DIRECTIONS -
For this exercise, restate the records word for word.

*** Opening INFORMATION SHOWN ***

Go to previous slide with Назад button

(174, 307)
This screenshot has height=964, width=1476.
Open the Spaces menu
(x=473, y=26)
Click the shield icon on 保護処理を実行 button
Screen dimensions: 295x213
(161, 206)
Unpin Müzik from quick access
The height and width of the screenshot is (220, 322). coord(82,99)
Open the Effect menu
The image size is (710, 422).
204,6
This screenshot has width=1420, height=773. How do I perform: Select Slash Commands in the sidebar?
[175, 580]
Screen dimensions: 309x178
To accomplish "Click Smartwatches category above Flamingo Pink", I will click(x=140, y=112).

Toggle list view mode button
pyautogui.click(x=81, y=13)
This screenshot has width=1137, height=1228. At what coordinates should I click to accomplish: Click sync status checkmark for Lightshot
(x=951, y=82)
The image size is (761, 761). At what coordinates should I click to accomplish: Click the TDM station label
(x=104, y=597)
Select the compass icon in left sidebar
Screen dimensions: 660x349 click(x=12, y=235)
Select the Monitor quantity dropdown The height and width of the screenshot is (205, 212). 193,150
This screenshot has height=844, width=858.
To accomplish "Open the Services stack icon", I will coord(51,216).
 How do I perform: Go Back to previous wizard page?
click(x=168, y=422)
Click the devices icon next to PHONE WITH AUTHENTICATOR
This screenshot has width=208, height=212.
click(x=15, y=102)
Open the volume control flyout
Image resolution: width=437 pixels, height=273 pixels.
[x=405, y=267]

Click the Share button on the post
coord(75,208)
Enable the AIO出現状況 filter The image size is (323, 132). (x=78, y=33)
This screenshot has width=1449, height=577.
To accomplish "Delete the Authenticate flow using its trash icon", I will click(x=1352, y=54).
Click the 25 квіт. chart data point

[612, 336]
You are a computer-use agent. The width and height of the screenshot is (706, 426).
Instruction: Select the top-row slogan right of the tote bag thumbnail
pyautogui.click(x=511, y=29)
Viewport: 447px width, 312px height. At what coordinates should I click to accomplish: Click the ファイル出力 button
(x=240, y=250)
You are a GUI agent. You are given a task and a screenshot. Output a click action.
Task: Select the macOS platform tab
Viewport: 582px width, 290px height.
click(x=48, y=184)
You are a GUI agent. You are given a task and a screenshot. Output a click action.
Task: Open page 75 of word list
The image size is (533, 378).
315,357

*** Closing INFORMATION SHOWN ***

EXPECTED ANSWER -
Go to previous slide with Назад button

(174, 307)
This screenshot has height=964, width=1476.
Open the Spaces menu
(x=473, y=26)
Click the shield icon on 保護処理を実行 button
Screen dimensions: 295x213
(161, 206)
Unpin Müzik from quick access
The height and width of the screenshot is (220, 322). coord(82,99)
Open the Effect menu
The image size is (710, 422).
204,6
This screenshot has width=1420, height=773. How do I perform: Select Slash Commands in the sidebar?
[175, 580]
Screen dimensions: 309x178
To accomplish "Click Smartwatches category above Flamingo Pink", I will click(x=140, y=112).

Toggle list view mode button
pyautogui.click(x=81, y=13)
This screenshot has width=1137, height=1228. At what coordinates should I click to accomplish: Click sync status checkmark for Lightshot
(x=951, y=82)
The image size is (761, 761). At what coordinates should I click to accomplish: Click the TDM station label
(x=104, y=597)
Select the compass icon in left sidebar
Screen dimensions: 660x349 click(x=12, y=235)
Select the Monitor quantity dropdown The height and width of the screenshot is (205, 212). 193,150
This screenshot has height=844, width=858.
To accomplish "Open the Services stack icon", I will coord(51,216).
 How do I perform: Go Back to previous wizard page?
click(x=168, y=422)
Click the devices icon next to PHONE WITH AUTHENTICATOR
This screenshot has width=208, height=212.
click(x=15, y=102)
Open the volume control flyout
Image resolution: width=437 pixels, height=273 pixels.
[x=405, y=267]

Click the Share button on the post
coord(75,208)
Enable the AIO出現状況 filter The image size is (323, 132). (x=78, y=33)
This screenshot has width=1449, height=577.
To accomplish "Delete the Authenticate flow using its trash icon", I will click(x=1352, y=54).
Click the 25 квіт. chart data point

[612, 336]
You are a computer-use agent. The width and height of the screenshot is (706, 426).
Instruction: Select the top-row slogan right of the tote bag thumbnail
pyautogui.click(x=511, y=29)
Viewport: 447px width, 312px height. At what coordinates should I click to accomplish: Click the ファイル出力 button
(x=240, y=250)
You are a GUI agent. You are given a task and a screenshot. Output a click action.
Task: Select the macOS platform tab
Viewport: 582px width, 290px height.
click(x=48, y=184)
You are a GUI agent. You are given a task and a screenshot. Output a click action.
Task: Open page 75 of word list
The image size is (533, 378).
315,357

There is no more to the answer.